The Democratic presidential candidates have been targeted by Russia in disinformation campaigns on Facebook's Instagram say they didn't know that had happened until Facebook announced it publicly.
Facebook and Instagram didn't give advanced notice to the campaigns that these highly sophisticated attacks had happened. The posts from the Russia-based operation seemed targeted to battleground states and played on specific themes in the 2020 race tailored to damage the individual candidates, showing a nuanced understanding of the dynamics at play." Ali Soufan, a former longtime FBI agent who has investigated election interference said that it was evidence the "Russians are repeating the same tactics they used during the 2016 election, but only growing more strategic in identifying divides and capitalizing on those divides to create fault lines in society and distrust between people and institutions."
House Democrats have been trying to stay on top of these threats, and are meeting the brick wall of Moscow Mitch McConnell's Senate.

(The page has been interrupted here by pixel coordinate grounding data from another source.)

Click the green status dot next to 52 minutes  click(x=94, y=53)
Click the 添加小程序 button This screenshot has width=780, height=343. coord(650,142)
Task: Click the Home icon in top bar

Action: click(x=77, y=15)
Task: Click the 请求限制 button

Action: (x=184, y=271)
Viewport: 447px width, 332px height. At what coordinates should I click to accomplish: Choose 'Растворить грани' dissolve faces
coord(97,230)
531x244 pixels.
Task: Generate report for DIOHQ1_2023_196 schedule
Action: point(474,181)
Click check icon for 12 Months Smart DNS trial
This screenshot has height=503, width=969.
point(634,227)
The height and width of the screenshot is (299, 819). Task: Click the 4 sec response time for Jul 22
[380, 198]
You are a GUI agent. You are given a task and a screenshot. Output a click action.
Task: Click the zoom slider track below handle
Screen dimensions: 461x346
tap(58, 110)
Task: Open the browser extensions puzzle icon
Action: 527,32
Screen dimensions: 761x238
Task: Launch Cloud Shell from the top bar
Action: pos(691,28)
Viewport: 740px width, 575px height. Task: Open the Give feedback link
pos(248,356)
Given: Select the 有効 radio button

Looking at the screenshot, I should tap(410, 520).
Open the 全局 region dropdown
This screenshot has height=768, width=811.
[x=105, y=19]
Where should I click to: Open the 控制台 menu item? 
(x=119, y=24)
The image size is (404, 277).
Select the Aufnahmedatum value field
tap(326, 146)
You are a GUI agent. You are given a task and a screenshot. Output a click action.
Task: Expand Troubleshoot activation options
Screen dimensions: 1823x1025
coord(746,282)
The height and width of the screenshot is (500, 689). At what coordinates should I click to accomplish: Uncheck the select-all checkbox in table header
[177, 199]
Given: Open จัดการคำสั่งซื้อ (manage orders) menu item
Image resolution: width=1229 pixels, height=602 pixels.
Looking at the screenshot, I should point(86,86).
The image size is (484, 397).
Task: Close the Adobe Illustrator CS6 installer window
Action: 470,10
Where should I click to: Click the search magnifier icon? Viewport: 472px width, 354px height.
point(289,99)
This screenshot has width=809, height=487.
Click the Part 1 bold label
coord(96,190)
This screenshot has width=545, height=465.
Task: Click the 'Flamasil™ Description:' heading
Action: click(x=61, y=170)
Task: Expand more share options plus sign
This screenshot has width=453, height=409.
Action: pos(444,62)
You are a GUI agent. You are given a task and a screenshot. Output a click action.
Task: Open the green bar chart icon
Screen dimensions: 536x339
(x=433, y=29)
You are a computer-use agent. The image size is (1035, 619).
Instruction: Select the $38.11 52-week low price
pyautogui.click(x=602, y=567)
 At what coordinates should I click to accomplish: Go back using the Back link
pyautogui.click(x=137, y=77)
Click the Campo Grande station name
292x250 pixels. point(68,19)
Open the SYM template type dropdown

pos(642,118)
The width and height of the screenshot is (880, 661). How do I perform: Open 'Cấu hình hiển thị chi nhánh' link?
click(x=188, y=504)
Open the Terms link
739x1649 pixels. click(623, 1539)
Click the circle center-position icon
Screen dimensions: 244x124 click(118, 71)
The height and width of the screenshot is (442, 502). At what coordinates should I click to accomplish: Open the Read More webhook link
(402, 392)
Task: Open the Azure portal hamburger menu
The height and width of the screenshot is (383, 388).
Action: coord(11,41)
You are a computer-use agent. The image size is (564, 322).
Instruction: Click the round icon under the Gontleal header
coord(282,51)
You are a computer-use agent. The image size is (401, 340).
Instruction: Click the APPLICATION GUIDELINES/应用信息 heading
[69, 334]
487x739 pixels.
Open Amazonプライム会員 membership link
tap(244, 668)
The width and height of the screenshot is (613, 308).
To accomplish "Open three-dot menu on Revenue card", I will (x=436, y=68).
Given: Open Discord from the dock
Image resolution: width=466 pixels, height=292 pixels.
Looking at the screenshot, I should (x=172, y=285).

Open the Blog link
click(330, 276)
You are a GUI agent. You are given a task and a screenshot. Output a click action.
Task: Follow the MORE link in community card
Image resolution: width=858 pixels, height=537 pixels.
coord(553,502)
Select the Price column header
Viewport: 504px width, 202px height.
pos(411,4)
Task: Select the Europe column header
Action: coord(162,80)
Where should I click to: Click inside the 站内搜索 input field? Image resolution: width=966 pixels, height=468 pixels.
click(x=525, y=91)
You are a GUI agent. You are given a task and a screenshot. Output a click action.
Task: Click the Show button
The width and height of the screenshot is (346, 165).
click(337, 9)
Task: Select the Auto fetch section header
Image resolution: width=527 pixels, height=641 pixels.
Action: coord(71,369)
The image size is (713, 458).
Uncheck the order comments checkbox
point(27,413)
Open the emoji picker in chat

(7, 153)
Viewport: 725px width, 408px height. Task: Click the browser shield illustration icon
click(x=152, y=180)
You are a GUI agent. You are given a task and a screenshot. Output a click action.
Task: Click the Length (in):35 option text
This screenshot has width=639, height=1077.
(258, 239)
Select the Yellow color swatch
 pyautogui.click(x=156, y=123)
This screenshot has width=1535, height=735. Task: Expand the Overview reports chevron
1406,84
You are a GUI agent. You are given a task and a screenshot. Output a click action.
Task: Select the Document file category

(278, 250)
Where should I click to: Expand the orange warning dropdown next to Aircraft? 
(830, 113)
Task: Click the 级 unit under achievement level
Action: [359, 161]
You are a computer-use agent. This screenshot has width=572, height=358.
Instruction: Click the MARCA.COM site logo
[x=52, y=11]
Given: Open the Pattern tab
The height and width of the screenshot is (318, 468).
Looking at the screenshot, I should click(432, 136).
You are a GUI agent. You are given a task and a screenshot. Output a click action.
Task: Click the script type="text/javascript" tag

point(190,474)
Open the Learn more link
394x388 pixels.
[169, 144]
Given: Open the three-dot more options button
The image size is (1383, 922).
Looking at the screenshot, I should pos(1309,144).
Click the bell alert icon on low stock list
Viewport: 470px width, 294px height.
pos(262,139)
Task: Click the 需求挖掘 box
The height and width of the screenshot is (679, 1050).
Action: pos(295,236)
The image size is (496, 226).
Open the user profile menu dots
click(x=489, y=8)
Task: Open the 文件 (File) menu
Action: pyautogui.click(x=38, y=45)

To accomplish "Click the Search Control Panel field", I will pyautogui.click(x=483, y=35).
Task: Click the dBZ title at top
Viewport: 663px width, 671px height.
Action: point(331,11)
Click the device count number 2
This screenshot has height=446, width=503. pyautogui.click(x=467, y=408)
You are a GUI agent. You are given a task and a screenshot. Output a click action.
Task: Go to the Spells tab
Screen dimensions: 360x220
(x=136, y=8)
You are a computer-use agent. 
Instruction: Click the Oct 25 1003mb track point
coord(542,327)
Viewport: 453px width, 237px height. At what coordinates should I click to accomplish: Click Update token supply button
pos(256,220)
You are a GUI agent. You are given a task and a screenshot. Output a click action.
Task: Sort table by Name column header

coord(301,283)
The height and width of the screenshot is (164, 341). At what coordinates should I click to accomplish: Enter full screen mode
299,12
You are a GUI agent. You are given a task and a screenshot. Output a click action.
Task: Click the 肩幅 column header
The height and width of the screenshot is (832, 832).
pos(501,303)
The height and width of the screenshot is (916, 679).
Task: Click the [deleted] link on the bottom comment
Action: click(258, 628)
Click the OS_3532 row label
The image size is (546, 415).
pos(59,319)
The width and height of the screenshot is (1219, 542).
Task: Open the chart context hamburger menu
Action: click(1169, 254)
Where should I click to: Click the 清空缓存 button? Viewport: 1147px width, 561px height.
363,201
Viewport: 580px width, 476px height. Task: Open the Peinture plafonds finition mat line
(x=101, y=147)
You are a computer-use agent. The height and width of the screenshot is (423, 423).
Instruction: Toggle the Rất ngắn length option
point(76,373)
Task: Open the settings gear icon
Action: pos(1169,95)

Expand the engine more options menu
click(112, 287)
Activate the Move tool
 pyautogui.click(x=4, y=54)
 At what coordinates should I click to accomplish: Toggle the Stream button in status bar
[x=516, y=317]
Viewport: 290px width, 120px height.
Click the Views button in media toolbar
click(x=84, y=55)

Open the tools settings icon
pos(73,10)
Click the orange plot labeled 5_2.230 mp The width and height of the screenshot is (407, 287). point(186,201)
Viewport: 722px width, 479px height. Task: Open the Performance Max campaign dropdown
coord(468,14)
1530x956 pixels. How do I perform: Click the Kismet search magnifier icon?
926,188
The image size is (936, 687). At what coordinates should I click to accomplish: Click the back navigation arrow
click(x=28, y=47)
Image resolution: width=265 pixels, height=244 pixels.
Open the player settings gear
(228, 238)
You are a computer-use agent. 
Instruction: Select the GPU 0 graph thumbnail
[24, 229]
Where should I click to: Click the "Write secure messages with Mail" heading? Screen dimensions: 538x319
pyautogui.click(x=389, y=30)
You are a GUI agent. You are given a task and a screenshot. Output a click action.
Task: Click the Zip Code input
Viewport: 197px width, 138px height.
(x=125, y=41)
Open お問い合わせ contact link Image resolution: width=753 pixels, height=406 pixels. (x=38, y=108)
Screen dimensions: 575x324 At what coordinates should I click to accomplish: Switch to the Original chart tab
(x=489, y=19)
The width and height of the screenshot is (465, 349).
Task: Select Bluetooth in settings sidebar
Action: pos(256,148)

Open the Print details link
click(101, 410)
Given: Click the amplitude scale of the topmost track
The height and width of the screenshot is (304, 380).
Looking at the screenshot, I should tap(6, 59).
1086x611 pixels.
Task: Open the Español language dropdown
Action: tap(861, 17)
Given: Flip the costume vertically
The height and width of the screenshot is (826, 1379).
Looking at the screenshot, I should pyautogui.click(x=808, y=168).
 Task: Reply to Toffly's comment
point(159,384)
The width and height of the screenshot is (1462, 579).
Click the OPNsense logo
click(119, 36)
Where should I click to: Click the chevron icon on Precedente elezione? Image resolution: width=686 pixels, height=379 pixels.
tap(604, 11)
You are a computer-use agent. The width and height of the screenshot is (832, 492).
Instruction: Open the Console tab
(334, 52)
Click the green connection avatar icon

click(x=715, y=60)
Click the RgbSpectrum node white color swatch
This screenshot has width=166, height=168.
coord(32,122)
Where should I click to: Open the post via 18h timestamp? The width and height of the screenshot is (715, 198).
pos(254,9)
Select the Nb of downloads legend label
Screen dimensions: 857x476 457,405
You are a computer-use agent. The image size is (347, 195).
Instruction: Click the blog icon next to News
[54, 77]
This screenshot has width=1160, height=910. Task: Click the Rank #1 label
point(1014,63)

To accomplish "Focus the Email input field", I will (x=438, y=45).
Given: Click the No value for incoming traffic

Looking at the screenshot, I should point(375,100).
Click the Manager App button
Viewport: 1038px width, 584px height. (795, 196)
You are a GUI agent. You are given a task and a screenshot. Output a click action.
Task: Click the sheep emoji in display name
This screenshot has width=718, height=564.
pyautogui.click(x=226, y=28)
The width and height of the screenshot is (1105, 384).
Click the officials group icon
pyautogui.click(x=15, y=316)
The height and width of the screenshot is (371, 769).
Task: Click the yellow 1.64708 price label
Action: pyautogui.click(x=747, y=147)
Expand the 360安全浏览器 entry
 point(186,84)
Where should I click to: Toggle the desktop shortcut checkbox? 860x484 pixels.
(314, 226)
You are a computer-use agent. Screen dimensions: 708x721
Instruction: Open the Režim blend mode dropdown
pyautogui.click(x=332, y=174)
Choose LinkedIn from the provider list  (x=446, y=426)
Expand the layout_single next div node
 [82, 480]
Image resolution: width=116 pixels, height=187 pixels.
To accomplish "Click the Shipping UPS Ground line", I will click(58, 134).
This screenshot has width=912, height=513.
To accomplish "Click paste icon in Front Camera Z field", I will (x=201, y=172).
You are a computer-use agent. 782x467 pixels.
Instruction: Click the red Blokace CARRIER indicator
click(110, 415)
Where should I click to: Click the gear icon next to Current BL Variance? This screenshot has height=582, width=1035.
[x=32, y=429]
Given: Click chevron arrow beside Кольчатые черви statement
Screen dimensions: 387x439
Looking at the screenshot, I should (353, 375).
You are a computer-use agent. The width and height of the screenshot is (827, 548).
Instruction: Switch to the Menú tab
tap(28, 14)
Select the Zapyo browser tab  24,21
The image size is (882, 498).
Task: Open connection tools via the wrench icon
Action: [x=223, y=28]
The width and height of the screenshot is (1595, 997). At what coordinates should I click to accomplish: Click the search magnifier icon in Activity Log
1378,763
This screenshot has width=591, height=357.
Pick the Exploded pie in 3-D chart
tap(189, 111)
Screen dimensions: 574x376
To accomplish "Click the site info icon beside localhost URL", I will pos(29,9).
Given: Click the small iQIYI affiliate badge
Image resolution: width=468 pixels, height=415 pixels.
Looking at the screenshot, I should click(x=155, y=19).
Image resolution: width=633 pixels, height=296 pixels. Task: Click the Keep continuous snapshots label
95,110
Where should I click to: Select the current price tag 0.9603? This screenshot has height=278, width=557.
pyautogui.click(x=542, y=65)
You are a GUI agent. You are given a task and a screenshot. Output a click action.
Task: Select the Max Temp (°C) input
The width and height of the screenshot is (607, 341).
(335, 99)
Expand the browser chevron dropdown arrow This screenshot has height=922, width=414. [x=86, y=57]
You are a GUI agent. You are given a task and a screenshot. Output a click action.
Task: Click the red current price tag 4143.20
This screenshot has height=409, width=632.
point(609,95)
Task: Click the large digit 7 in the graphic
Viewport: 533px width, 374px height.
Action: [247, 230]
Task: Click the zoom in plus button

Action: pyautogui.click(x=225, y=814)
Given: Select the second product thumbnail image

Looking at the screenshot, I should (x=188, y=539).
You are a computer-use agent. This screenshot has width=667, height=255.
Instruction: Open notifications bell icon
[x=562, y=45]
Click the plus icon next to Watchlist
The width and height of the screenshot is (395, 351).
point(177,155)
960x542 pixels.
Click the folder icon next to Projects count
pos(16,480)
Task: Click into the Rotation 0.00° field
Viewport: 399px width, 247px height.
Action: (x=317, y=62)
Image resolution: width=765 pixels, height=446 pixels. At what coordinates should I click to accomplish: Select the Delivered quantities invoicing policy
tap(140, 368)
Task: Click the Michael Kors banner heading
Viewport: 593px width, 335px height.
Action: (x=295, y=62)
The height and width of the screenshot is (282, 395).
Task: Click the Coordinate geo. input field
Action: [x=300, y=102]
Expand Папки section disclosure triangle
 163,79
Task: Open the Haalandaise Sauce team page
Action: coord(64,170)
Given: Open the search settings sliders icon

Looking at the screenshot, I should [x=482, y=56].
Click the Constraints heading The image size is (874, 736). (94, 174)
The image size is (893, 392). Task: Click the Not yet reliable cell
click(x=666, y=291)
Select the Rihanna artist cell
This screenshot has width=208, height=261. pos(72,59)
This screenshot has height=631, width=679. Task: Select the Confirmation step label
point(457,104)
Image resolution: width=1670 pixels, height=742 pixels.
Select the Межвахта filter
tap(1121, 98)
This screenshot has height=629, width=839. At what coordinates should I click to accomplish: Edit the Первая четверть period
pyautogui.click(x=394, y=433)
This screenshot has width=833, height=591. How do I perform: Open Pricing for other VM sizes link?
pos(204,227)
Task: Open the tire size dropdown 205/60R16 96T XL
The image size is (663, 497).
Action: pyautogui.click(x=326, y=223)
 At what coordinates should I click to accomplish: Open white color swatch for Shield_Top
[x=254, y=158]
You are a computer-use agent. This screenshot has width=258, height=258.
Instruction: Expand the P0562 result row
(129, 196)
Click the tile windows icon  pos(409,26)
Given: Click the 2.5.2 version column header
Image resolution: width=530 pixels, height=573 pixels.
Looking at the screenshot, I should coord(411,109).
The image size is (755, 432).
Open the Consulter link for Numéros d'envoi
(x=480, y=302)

Last week, the House passed legislation to tighten up regulations on online political advertisements, making it harder for foreign actors to deploy them. McConnell has already said he won't allow it on the floor, saying it "will not do anything to stop malign foreign actors." Just like he's sent his troops out to continue to block any election security fixes since the beginning of the year.
Meanwhile, the "threats are ongoing and persistent," a senior intelligence official told the Post. "They're more diverse. We have more actors on the field. In addition to Russia, there's China, Iran, hacktivists, ransomware." And by all appearances, that's how McConnell wants it.